What fascinates us robs us of our power to give sense. It abandons its “sensory” nature, abandons the world, draws back from the world, and draws us along. It no longer reveals itself to us, and yet it affirms itself in a presence in space. Separation, which was the possibility of seeing, coagulates at the very center of the gaze into impossibility. The look thus finds, in what makes it possible, the power that neutralizes it, neither suspending nor arresting it, but on the contrary preventing it from ever finishing, cutting it off from any beginning, making of it a neutral, directionless gleam which will not go out, yet does not clarify–the gaze turned back upon itself and closed in a circle. Here we have an immediate expression of that reversal which is the essence of solitude. Fascination is solitude’s gaze. It is the gaze of the incessant and interminable. In it blindness is vision still, vision which is no longer the possibility of seeing, but the impossibility of not seeing, the impossibility which becomes visible and perseveres–always and always–in a vision that never comes to an end, a dead gaze, a gaze become the ghost of an eternal vision.

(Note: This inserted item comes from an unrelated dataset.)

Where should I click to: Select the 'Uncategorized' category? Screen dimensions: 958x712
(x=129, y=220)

Of whoever is fascinated it can be said that he doesn’t perceive any real object, any real figure, for what he sees does not belong to the world of reality, but to the indeterminate milieu of fascination. This milieu is, so to speak, absolute. Distance is not excluded from it, but is immeasurable. Distance here is the limitless depth behind the image, a lifeless profundity, unmanipulable, absolutely present although not given, where objects sink away when they depart from their sense, when they collapse into their image. This milieu of fascination, where what one sees seizes sight and renders it interminable, where the gaze coagulates into light, where light is the absolute gleam of an eye one doesn’t see but which one doesn’t cease to see since it is the mirror image of one’s own look–this milieu is utterly attractive. Fascinating. It is light which is also the abyss, a light one sinks into, both terrifying and tantalizing.

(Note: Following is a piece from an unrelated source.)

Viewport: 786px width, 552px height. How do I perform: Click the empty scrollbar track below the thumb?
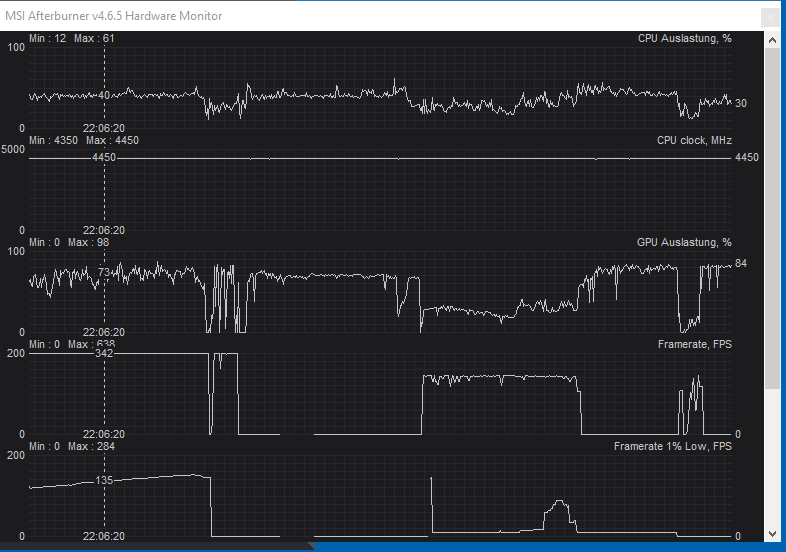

If our childhood fascinates us, this happens because childhood is the moment of fascination, is itself fascinated. And this golden age seems bathed in a light which is splendid because unrevealed. But it is only that this light is foreign to revelation, has nothing to reveal, is pure reflection, a ray which is still only the gleam of an image. Perhaps the force of the maternal figure receives its intensity from the very force of fascination, and one might say then, that if the mother exerts this fascinating attraction it is because, appearing when the child lives altogether in fascination’s gaze, she concentrates in herself all the powers of enchantment. It is because the child is fascinated that the mother is fascinating, and that is also why all the impressions of early childhood have a kind of fixity which comes from fascination.

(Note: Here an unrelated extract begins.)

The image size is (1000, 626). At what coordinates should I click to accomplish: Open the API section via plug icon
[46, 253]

Whoever is fascinated doesn’t see, properly speaking, what he sees. Rather, it touches him in an immediate proximity; it seizes and ceaselessly draws him close, even though it leaves him absolutely at a distance. Fascination is fundamentally linked to neutral, impersonal presence, to the indeterminate They, the immense, faceless Someone. Fascination is the relation the gaze entertains–a relation which is itself neutral and impersonal–with sightless shapeless depth, the absence one sees because it is blinding.